→ PAGE EXCERPT

⟨

1.    It is certainly true that according to Bryan Cooper that ‘Lord Kitchener decided early in September to transfer a number of recruits for whom no room could be found in English regiments to fill up the ranks of the 10th Division’ but as early as the 27th August the Wiltshire Gazette was reporting that the Wiltshire Regiment was receiving men “from London and other large centres, and the percentage of Wiltshire men has rapidly gone down”. Writing of his company, Second Lieutenant Terence Verschoyle, 5th Royal Inniskilling Fusiliers, stated that ‘one third of its strength consisted of a draft of Londoners who had as they thought, enlisted in the DCLI’. Frank Battersby from Birmingham records in his memoires that he reported to the Town Hall for onward transportation to the regimental depot at Bodmin on 7 September from where two days later he was sent to Newquay and on returning to Bodmin a week later was sent to the Royal Inniskilling Fusiliers in Dublin. 

Concerning the transfer of men from English regiments after Gallipoli I know it was an action resented by both parties. Noel Drury records in his diary of a draft received from the Norfolks who he thought ‘a bit uppish’ and from whom he had overheard  remarks about their ‘hard luck’ in being attached to an Irish Regiment. It should be noted, however, that during the Salonika campaign that it was not only Irish battalions who received drafts from other regiments.

 

2.    The general situation in the recruiting district of the Connaught Rangers should be taken into consideration when examining the regiment's capacity to maintain four battalions in the field. Between 1841 and 1911 the population of Connaught had fallen from 1,420,000 to 610,000 and due to emigration the male population was disproportionately skewed toward those either too young or too old to serve. It should also be remembered that some 600 men who formed the 6th Connaught Rangers of the 16th Division were recruited from West Belfast.

 

Steve

 

 

Steve - thanks again. I really appreciate this.  By way of reassurance that I am not wasting your time, I should say that I have done a considerable amount of research in this area which largely agrees with your conclusions thus far. I have read your book and (I think) everything in current publication that touches the subject. Nicholas Perry kindly sent me his paper on Irish recruiting some years back. I have done a considerable amount of analysis with the SDGW data and the medal rolls and some interesting frequency analysis that provides quite compelling evidence of nationalities of various drafts. I am reasonably well read in the Irish history of the Victorian period (and mass emigration) and have done some very hard yards in the decennial Census data trying to map exactly where the expatriate Irish communities were concentrated in Great Britain. Some small concentrated areas of England had more than one in four men born in Ireland in 1861 and Irish communities were established in some parts of England, Scotland and Wales that are quite a revelation.

⟩

→ INPUT RECORDS
⟨

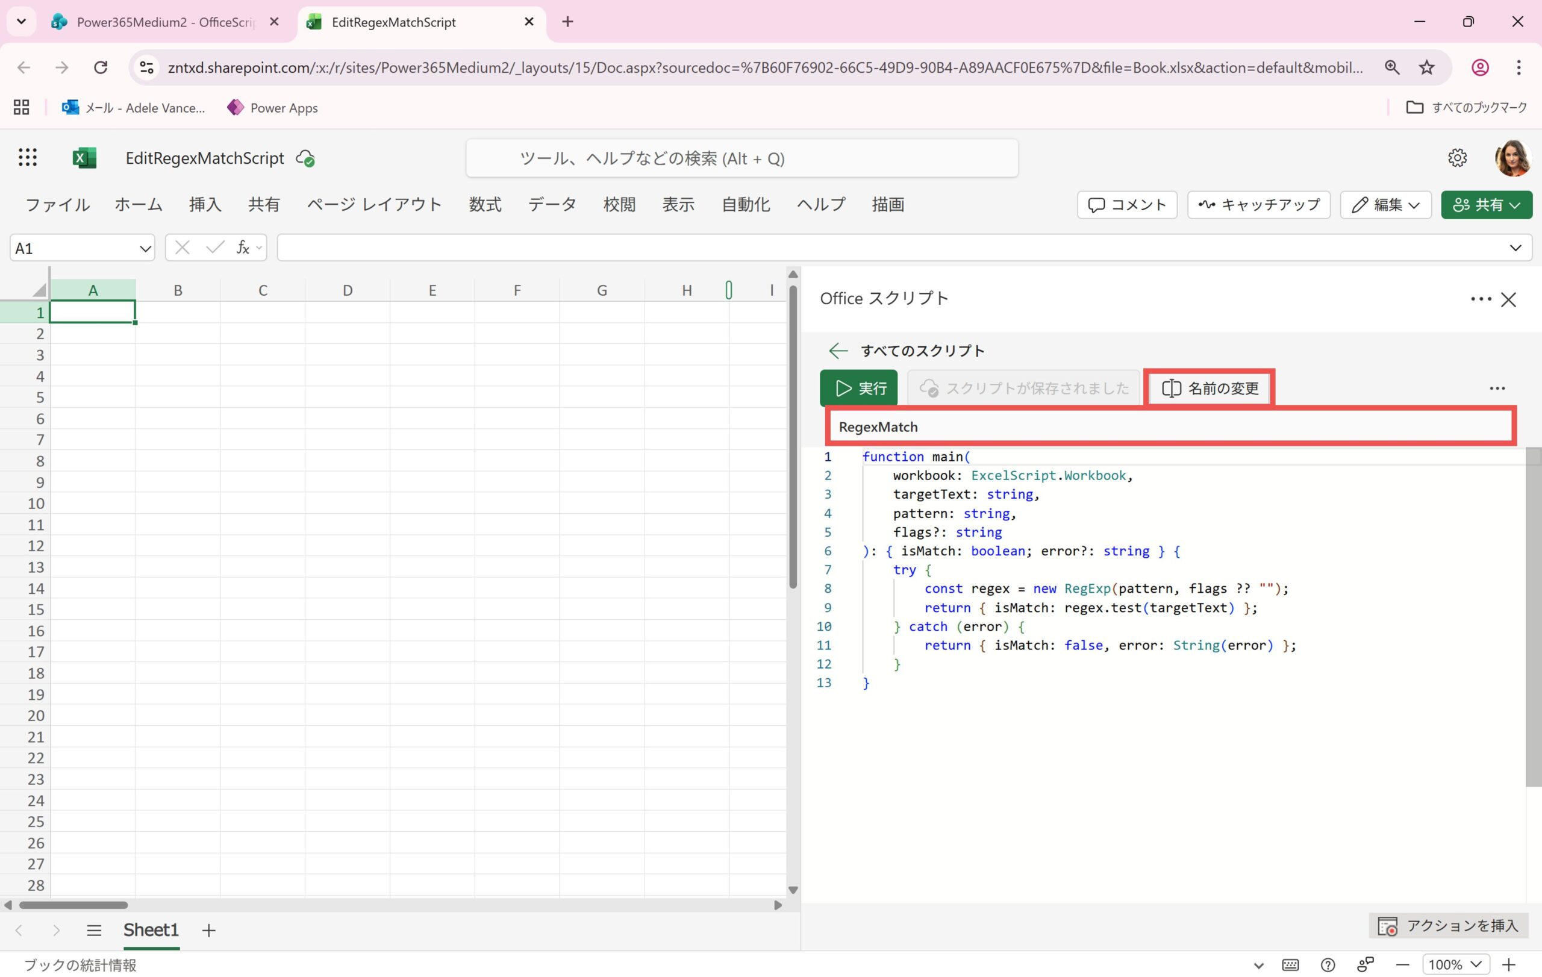
Task: Click the zoom in plus icon
Action: pos(1509,964)
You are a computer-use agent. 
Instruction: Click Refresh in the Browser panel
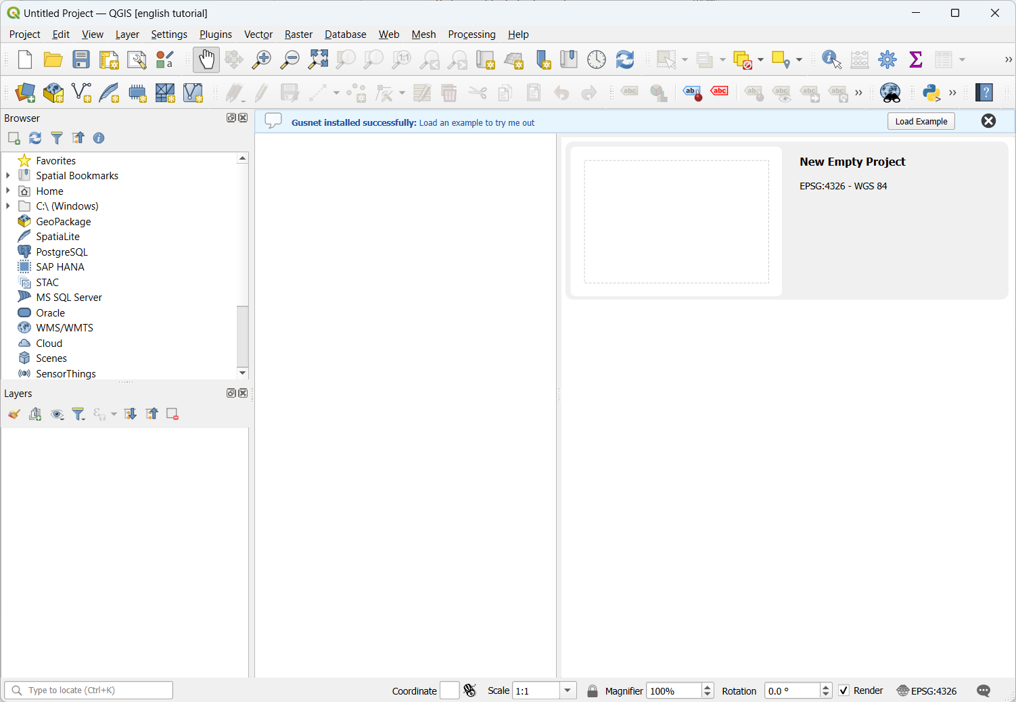[35, 138]
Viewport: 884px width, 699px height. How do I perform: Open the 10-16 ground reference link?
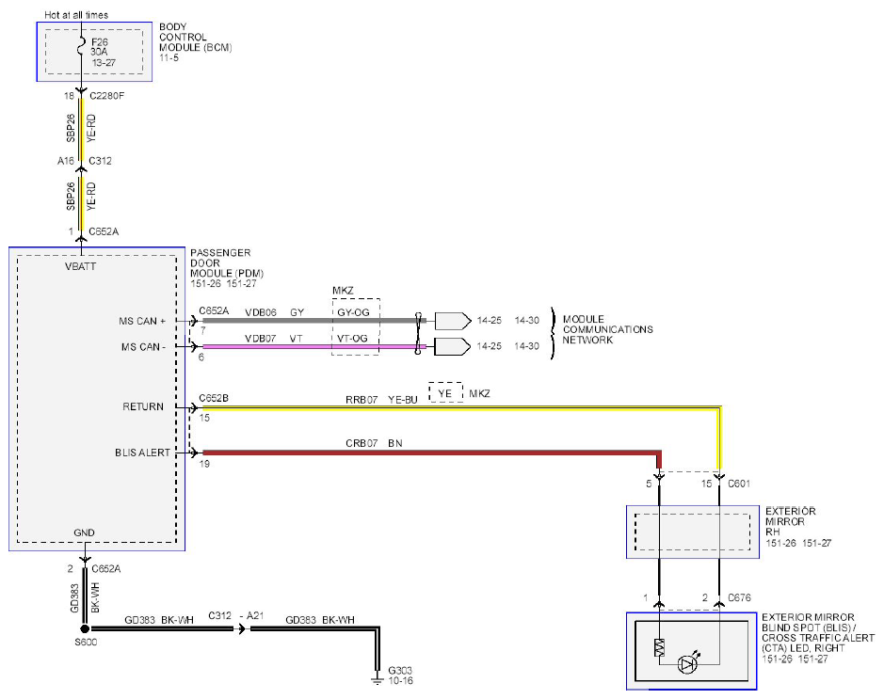click(401, 680)
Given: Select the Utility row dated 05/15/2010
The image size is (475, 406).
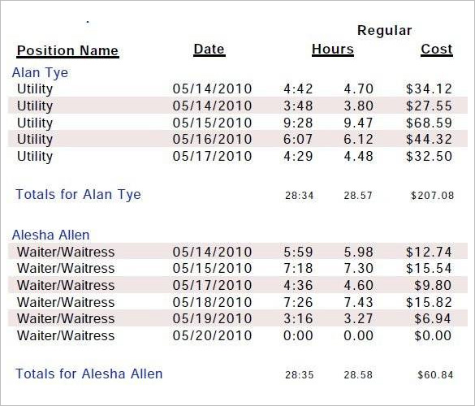Looking at the screenshot, I should point(237,123).
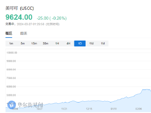Change chart to 1W interval

pyautogui.click(x=91, y=43)
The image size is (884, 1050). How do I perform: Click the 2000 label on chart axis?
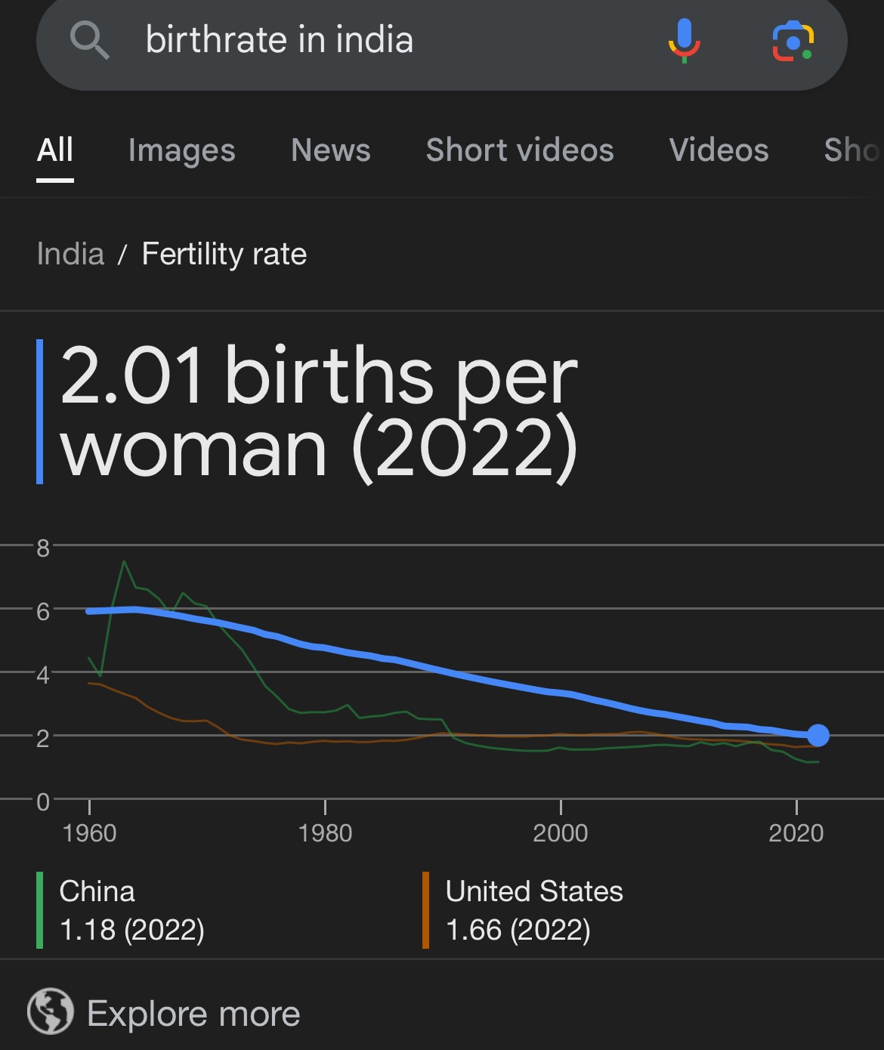(x=560, y=833)
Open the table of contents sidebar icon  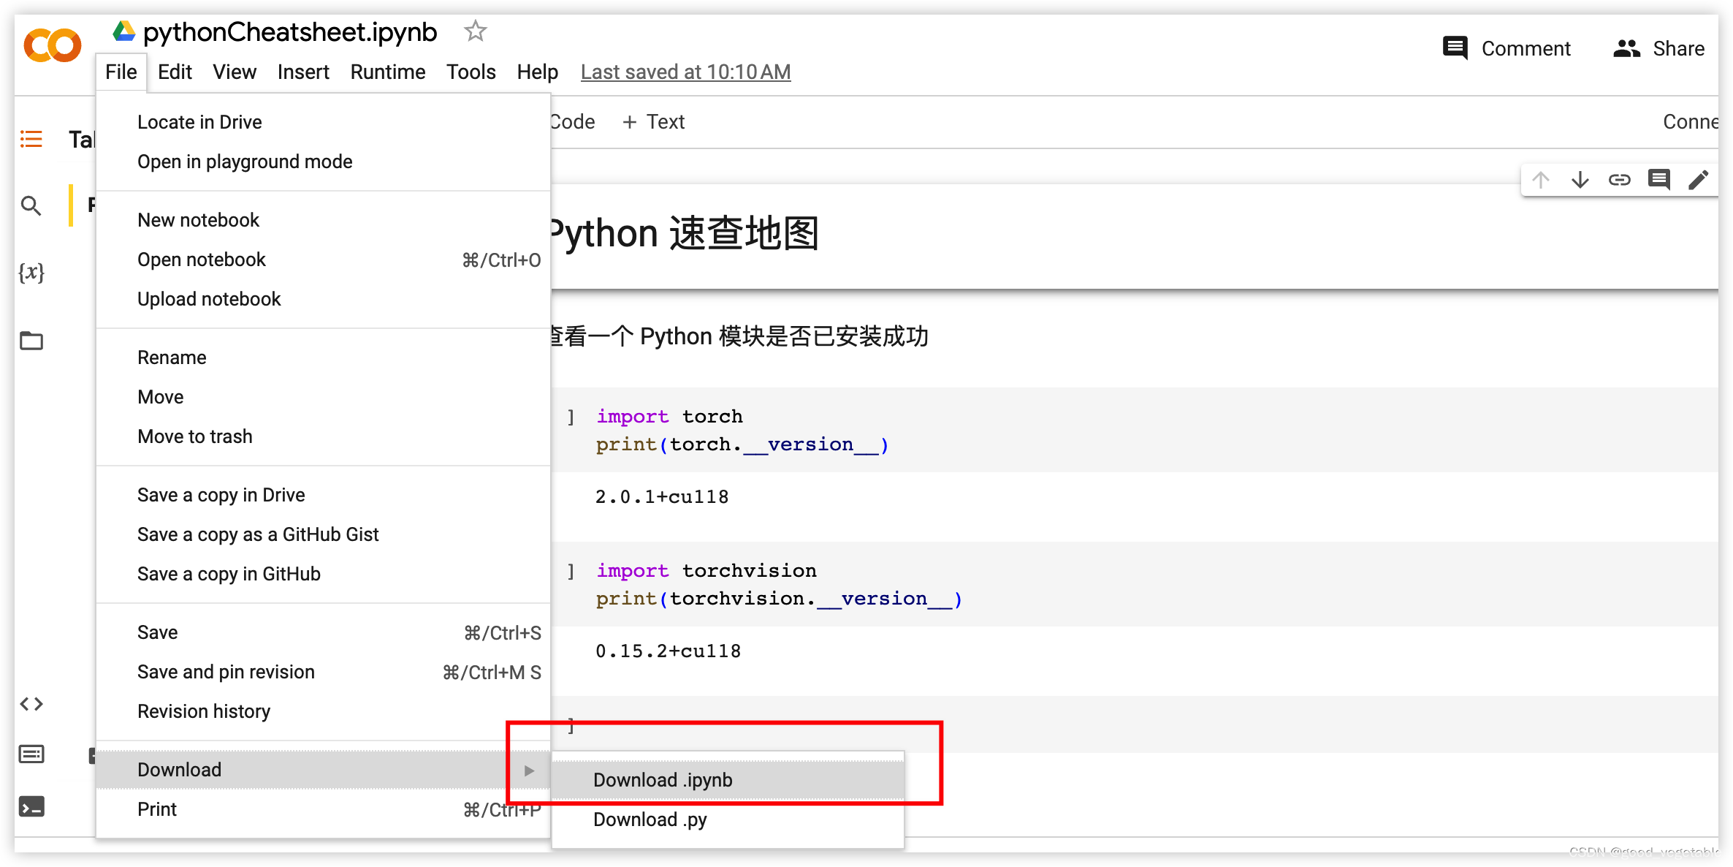pyautogui.click(x=31, y=139)
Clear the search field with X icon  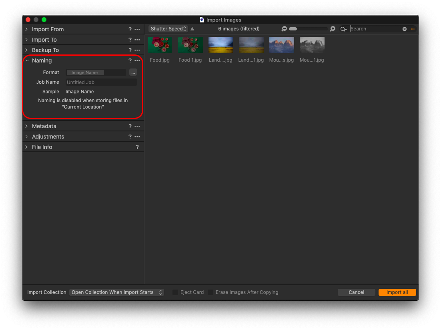(405, 29)
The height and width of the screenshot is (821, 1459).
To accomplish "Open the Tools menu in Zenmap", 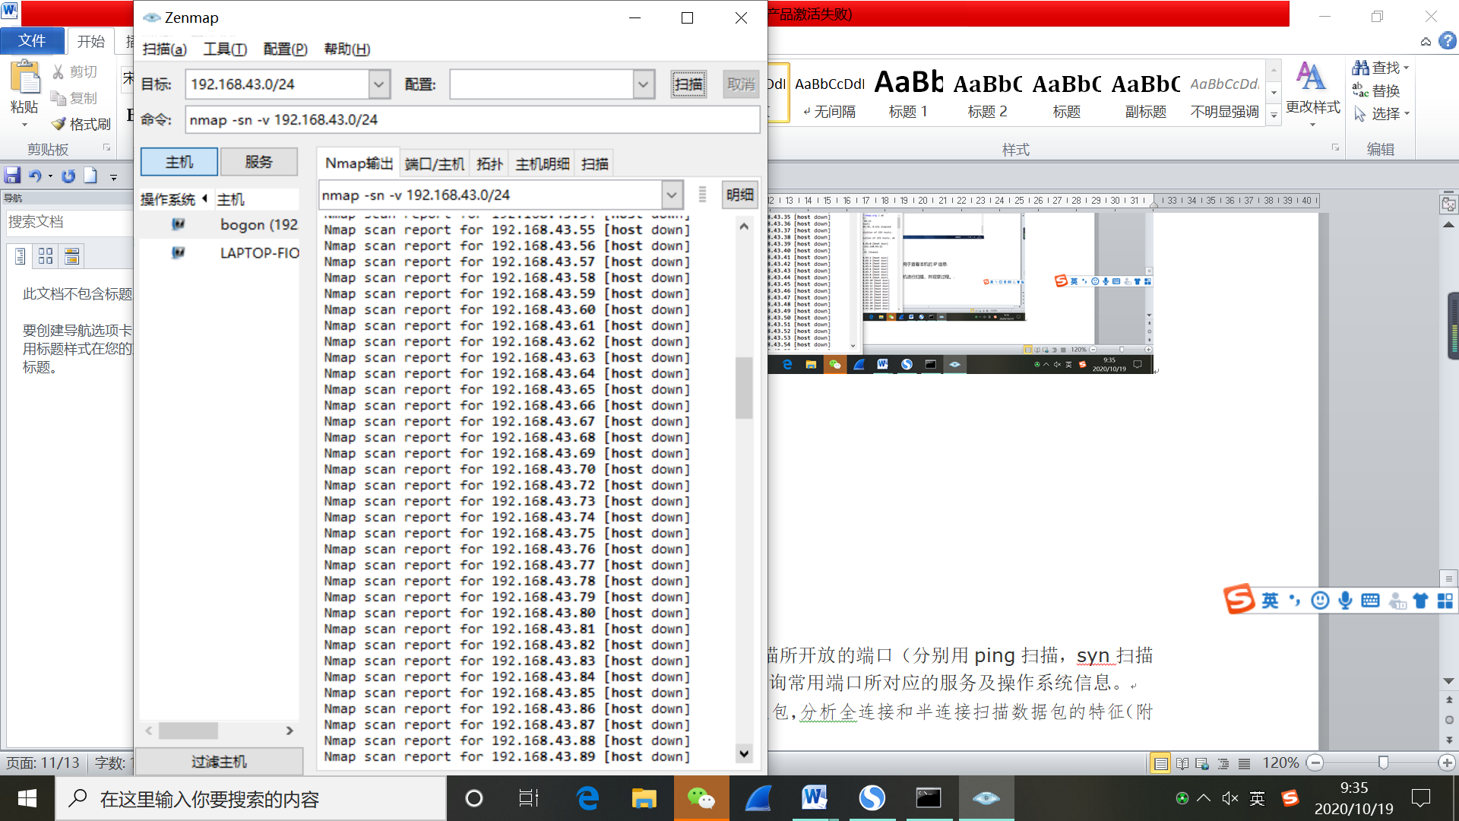I will coord(225,49).
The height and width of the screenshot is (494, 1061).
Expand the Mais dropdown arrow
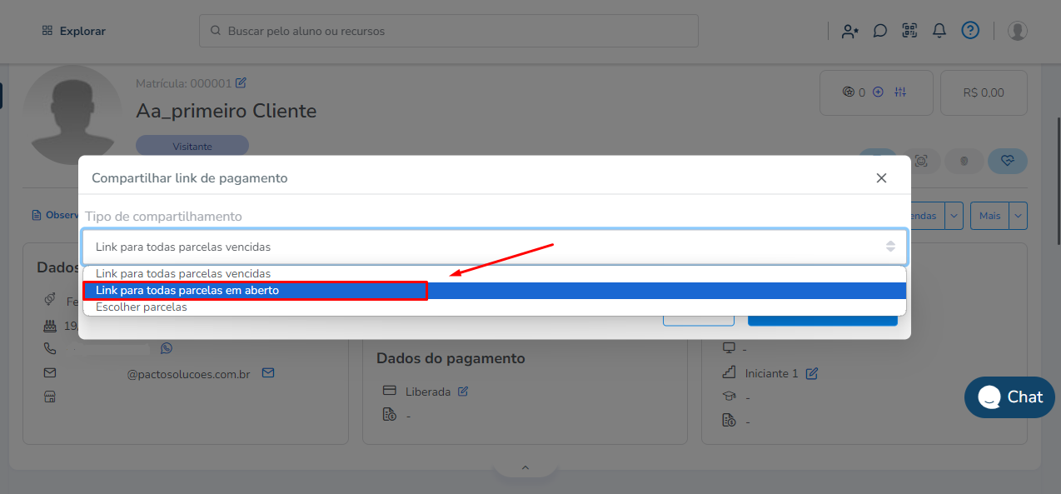tap(1019, 216)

⟩

→ GIVEN INSTRUCTION 1
Print the passage from the post on Irish regiment recruiting between "2.    The general" and "from West Belfast.", inclusive.
→ GIVEN INSTRUCTION 2
In the records, arrange the lines from the one containing "The height and width of the screenshot is (494, 1061)." through the end of the records, inclusive, as a Markdown table with the columns Row and Line, skipping blank lines and leaving out the pictures.

→ CORRECT RESULT 1
2.    The general situation in the recruiting district of the Connaught Rangers should be taken into consideration when examining the regiment's capacity to maintain four battalions in the field. Between 1841 and 1911 the population of Connaught had fallen from 1,420,000 to 610,000 and due to emigration the male population was disproportionately skewed toward those either too young or too old to serve. It should also be remembered that some 600 men who formed the 6th Connaught Rangers of the 16th Division were recruited from West Belfast.

→ CORRECT RESULT 2
| Row | Line |
|---|---|
| 1 | The height and width of the screenshot is (494, 1061). |
| 2 | Expand the Mais dropdown arrow |
| 3 | tap(1019, 216) |